The directors of capital companies are responsible for the correct management and representation of the company and, if they fail to do so in accordance with the bylaws or the Law, both shareholders and creditors may hold them liable. In this case, we will analyse the possible joint and several liability for corporate debts that may be incurred by the members of the management body.
The liability contained in article 367 of Royal Legislative Decree 1/2010, of 2 July, approving the revised text of the Capital Companies Act, establishes that directors who fail to comply with the obligation to call a General Meeting within two months of the existence of the dissolution cause or, from the date of their appointment, in the case of appointment after the cause, shall be jointly and severally liable for the company’s debts incurred by the company thereafter.
It also establishes that, if the General Meeting is not called or takes place and the dissolution is not agreed or the cause is revoked, the director will be jointly and severally liable for the debts if he does not request the judicial dissolution within two months from the date on which the General Meeting should have been held or the date on which it should have been held.
This article appeals directly to the duty of diligence that the directors must have, as it is essential for them to know the status of the company in order to avoid incurring in liability. This is due to the fact that the directors will begin to be jointly and severally liable from the moment they know or should know of the concurrence of the cause, applying as a criteria the diligence of an orderly businessman, which is greater than the diligence of a father of a family.
A director who is a member of the management body at that time is considered to be jointly and severally liable for the debts until he or she resigns or is removed by the general meeting. The same would not apply to directors whose term of office has expired, who could still be held jointly and severally liable.
Joint and several liability would include those debts incurred after the occurrence of the cause for dissolution and not all corporate debts. In this sense, those debts acquired prior to the occurrence of the cause that have effects afterwards, such as a loan, could not be demanded from the directors in this way.
This type of liability can be demanded from directors without there being damage or harm to a third party by the improper action or omission. Liability would arise for breach of the duties inherent in the position held.
In the case of management bodies that require joint or collegial action, those members who wish to fulfil their obligations and avoid possible liability for debts may call the General Meeting as interested parties.
The duty to call would include the mere act of calling the General Meeting and including the dissolution proposal on the agenda. The director would not be required to state the cause of the dissolution, as a generic mention would be enough. Neither would it be necessary to present possible solutions to the cause on the agenda.
In fact, any issue that is not included in the agenda cannot be discussed by the shareholders at the General Meeting. In this regard, shareholders may, upon receipt of the notice of meeting, make proposals to complement the agenda and for these possible solutions to be discussed or for the directors to explain the cause of dissolution in more detail.

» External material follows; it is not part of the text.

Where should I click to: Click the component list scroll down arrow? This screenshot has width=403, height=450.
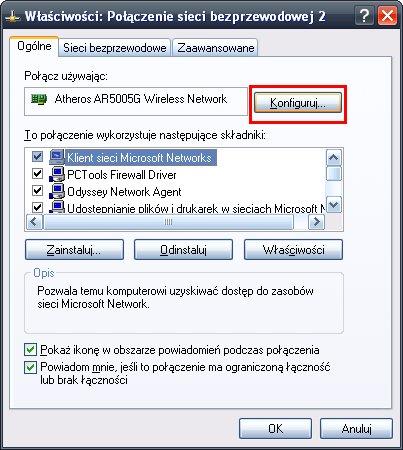tap(334, 204)
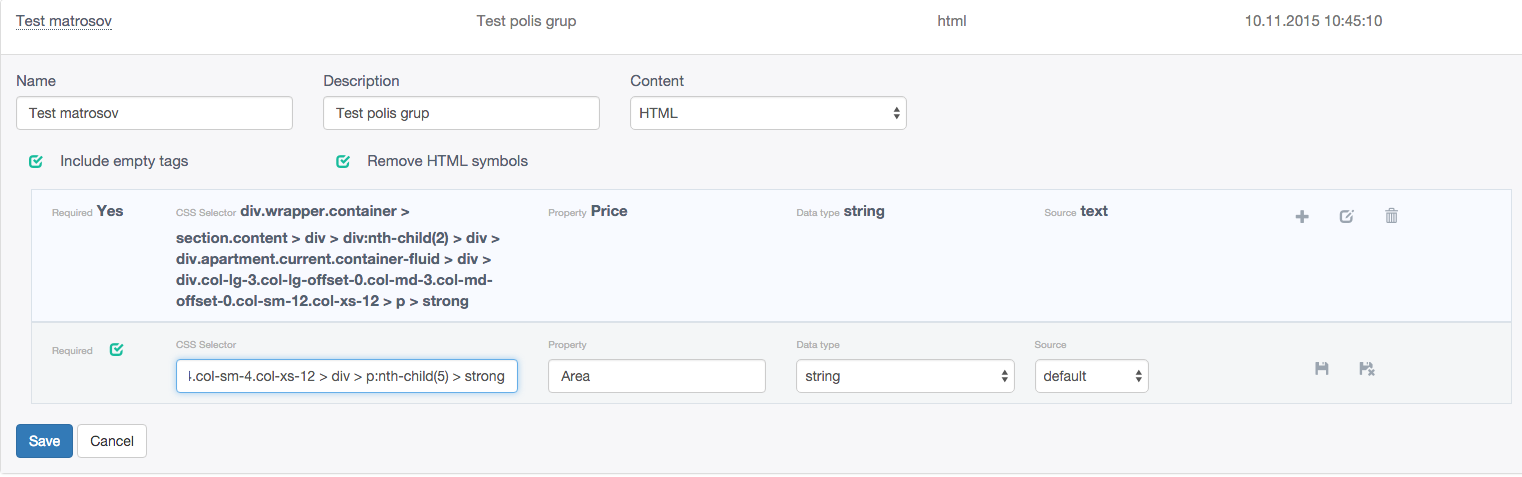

In those cases where the company director fulfils his duty late, he would not be exempted from the joint and several liability incurred in the period of non-compliance with the rule, but would avoid additional liability by being exempted from joint and several liability for debts incurred after the late fulfilment.
Conclusion:
According to what has been stated, the directors of capital companies must have a deep understanding of the duties assigned to them by the bylaws and the applicable Law, as any breach of these duties could result in personal liability.
This compliance with the duties must be scrupulous, since most of the time the joint and several liability for the directors’ debts does not arise from a specific action performed by the directors, but from an omission of their duties due to ignorance of their duties or of the situation of the company.
This compliance with the duties must be scrupulous, since most of the time the joint and several liability for the directors’ debts does not arise from a specific action performed by the directors, but from an omission of their duties due to ignorance of their duties or of the situation of the company.
It is therefore important to be well advised or to have a detailed knowledge of the duties and obligations when accepting a position as a member of the management body of a capital company.